Activity
Every entry, from the first to the last, should be written out exactly.

_ _ _ _ _

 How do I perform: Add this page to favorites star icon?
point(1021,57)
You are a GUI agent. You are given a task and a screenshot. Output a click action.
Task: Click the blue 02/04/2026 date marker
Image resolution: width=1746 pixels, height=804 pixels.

_ _ _ _ _

Your solution
 How do I perform: Add this page to favorites star icon?
point(1021,57)
You are a GUI agent. You are given a task and a screenshot. Output a click action.
Task: Click the blue 02/04/2026 date marker
Image resolution: width=1746 pixels, height=804 pixels.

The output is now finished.